Duchess: A Novel of Sarah Churchill
Readers Guide/Questions for Discussion
- Duchess is told exclusively from Sarah Churchill’s point of view, and both events and other characters are colored by her strong opinions of them. How would this story differ if it were told by Anne of York instead?
- Although Sarah was regarded as a beautiful and much-desired woman at Court, she often lamented that she hadn’t been born a man. What do you think she meant by this? What would she have achieved as a man that she couldn’t as a woman?
- From their penniless roots, John and Sarah managed to amass an enormous family fortune. They were undeniably lucky, and gifted in Court politics. Do you believe they were avaricious, as many of their peers accused them of being, or simply ambitious?
- Many readers will be familiar with how Henry VIII’s difficulties siring a legitimate male heir to his throne changed English history. His daughter Elizabeth I chose not to marry at all. Charles II, William and Mary, and Anne were likewise “cursed” by having no surviving sons. How differently did the Stuart and Tudor monarchs deal with their childlessness? How did each choose to secure their successors?
- As an impoverished but beautiful Maid-of-Honor, Sarah was unusual for not marrying a rich, titled gentleman, or becoming such a man’s mistress, but instead wedding John Churchill for love.
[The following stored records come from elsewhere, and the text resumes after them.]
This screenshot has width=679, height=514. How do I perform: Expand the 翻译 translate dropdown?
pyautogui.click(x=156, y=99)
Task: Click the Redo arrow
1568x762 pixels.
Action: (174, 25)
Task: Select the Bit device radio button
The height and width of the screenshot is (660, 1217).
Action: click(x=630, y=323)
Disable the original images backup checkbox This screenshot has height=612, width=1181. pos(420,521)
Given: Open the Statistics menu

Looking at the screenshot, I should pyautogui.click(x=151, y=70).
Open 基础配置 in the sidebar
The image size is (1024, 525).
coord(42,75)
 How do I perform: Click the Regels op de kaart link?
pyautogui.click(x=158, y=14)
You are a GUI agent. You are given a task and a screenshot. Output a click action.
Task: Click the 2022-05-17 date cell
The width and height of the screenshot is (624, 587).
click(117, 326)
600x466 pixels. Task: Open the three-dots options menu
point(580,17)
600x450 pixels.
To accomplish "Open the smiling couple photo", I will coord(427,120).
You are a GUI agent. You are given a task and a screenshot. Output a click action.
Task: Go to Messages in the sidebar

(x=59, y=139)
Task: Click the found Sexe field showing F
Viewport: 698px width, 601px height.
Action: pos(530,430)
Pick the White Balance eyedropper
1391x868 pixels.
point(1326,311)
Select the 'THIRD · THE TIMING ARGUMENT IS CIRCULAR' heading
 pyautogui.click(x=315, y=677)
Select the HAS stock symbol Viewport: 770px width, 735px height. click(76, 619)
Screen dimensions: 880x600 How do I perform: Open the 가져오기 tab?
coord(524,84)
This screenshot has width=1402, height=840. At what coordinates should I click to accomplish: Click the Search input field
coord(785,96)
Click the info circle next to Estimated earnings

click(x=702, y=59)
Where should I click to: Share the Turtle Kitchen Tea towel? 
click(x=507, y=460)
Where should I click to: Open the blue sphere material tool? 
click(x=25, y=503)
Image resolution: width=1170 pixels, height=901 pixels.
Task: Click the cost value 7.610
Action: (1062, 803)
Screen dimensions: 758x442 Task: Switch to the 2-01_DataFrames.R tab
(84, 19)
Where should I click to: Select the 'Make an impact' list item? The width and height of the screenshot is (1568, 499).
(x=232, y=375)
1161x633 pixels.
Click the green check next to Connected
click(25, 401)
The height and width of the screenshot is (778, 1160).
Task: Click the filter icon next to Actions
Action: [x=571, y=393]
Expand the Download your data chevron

Even after his death, she refused all suitors, saying that no other man “could ever come close to John Churchill.” Considering how calculating her personality is, does marrying for love seem in character, or out of it? Why do you think she chose John?
- Sarah’s relationship with Anne and her role as the royal “favorite” was openly acknowledged at Court. How would Sarah’s position have varied from that of a king’s mistress? Would she have had more or less power with a man than she did with Anne?
- Many of the Churchills’ more cynical contemporaries believed that the secret of their long and famously happy marriage was easy to identify: because of their separate careers, John and Sarah were often apart for months at a time. Do you agree or disagree?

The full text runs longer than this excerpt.